AdaptiveK Sparse Autoencoders: Dynamic Sparsity Allocation for Interpretable LLM Representations
This addresses the challenge of interpretability in large language models for researchers and practitioners, though it is an incremental improvement over existing sparse autoencoder methods.
The paper tackled the problem of fixed sparsity constraints in sparse autoencoders for LLM interpretability by proposing AdaptiveK SAE, which dynamically adjusts sparsity based on input complexity, resulting in significant improvements in reconstruction fidelity, explained variance, cosine similarity, and interpretability metrics across ten language models.

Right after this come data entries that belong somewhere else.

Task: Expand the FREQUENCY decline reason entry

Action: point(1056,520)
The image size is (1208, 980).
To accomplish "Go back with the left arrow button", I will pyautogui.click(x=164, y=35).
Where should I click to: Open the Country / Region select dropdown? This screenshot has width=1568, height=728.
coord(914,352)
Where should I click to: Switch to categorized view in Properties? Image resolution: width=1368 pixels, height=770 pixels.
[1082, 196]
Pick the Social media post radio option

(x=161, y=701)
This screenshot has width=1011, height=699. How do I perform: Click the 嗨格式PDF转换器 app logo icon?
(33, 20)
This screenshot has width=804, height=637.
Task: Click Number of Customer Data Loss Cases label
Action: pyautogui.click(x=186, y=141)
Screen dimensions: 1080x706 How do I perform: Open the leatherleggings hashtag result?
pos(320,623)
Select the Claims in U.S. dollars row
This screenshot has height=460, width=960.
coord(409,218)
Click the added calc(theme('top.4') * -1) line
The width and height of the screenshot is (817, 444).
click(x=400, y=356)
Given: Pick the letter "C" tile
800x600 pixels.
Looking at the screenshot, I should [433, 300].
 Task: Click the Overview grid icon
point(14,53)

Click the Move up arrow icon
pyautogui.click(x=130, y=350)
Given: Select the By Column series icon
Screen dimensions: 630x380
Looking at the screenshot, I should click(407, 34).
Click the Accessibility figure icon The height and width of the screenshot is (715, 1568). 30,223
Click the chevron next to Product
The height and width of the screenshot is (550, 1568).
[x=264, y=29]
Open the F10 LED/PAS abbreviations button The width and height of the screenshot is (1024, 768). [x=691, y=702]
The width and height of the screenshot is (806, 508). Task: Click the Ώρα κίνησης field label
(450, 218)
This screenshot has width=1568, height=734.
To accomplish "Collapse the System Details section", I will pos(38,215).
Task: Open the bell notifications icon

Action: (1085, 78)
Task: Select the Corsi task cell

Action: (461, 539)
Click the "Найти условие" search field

Understanding the internal representations of large language models (LLMs) remains a central challenge for interpretability research. Sparse autoencoders (SAEs) offer a promising solution by decomposing activations into interpretable features, but existing approaches rely on fixed sparsity constraints that fail to account for input complexity. We propose AdaptiveK SAE (Adaptive Top K Sparse Autoencoders), a novel framework that dynamically adjusts sparsity levels based on the semantic complexity of each input. Leveraging linear probes, we demonstrate that context complexity is linearly encoded in LLM representations, and we use this signal to guide feature allocation during training. Experiments across ten language models (from 70M to 14B parameters) demonstrate that this complexity-driven adaptation significantly outperforms fixed-sparsity approaches on reconstruction fidelity, explained variance, cosine similarity and interpretability metrics while eliminating the computational burden of extensive hyperparameter tuning.